» What the exercise asks:
The tail of the records, from the line containing "[Midnight: Der kommende" through the final line, should be printed exactly and on its own.

Saved data entries
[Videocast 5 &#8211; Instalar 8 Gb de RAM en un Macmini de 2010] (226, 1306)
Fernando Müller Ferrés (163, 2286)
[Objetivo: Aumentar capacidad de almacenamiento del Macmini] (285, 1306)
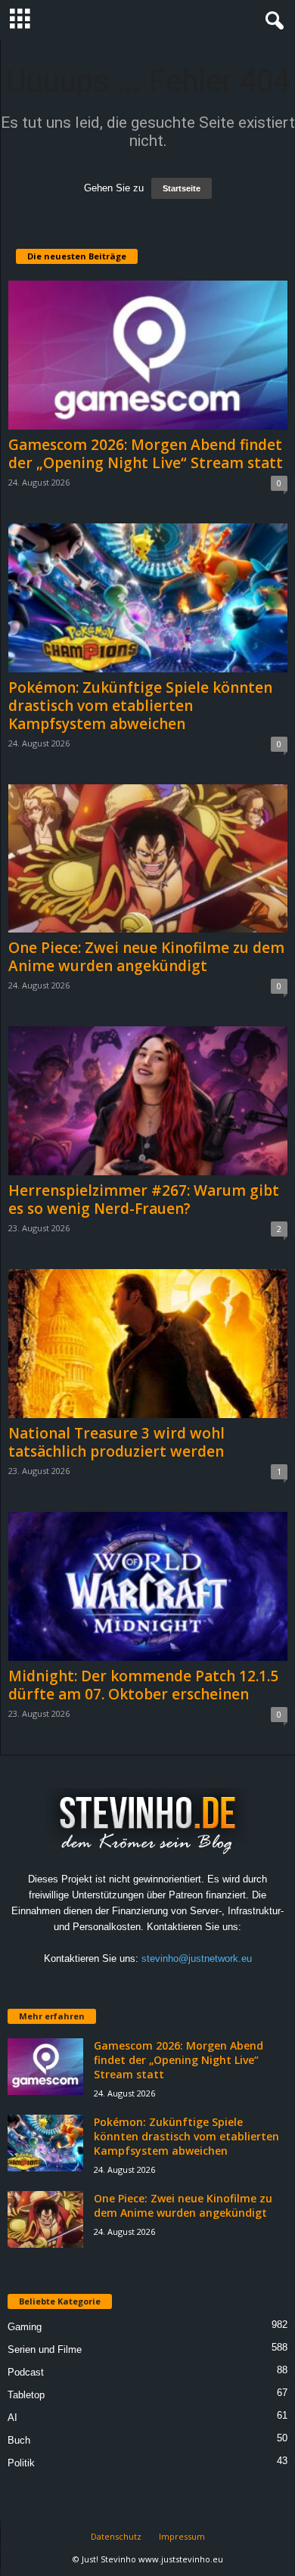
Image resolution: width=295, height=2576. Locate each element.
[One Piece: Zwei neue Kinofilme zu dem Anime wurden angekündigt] (147, 858)
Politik (21, 2463)
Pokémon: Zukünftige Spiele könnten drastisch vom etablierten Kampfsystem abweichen (140, 706)
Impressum (182, 2536)
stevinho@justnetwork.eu (196, 1958)
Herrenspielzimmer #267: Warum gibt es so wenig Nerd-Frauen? (143, 1199)
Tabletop (26, 2395)
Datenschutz (116, 2536)
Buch (19, 2440)
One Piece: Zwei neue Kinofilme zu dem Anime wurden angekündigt (146, 957)
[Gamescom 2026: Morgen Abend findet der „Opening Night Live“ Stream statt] (147, 355)
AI (12, 2417)
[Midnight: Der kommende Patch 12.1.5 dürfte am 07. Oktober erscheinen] (147, 1586)
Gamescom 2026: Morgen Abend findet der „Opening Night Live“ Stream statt (145, 454)
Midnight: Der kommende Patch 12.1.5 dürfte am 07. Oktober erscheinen (143, 1685)
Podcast (26, 2372)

» Exercise result:
[Midnight: Der kommende Patch 12.1.5 dürfte am 07. Oktober erscheinen] (147, 1586)
Gamescom 2026: Morgen Abend findet der „Opening Night Live“ Stream statt (145, 454)
Midnight: Der kommende Patch 12.1.5 dürfte am 07. Oktober erscheinen (143, 1685)
Podcast (26, 2372)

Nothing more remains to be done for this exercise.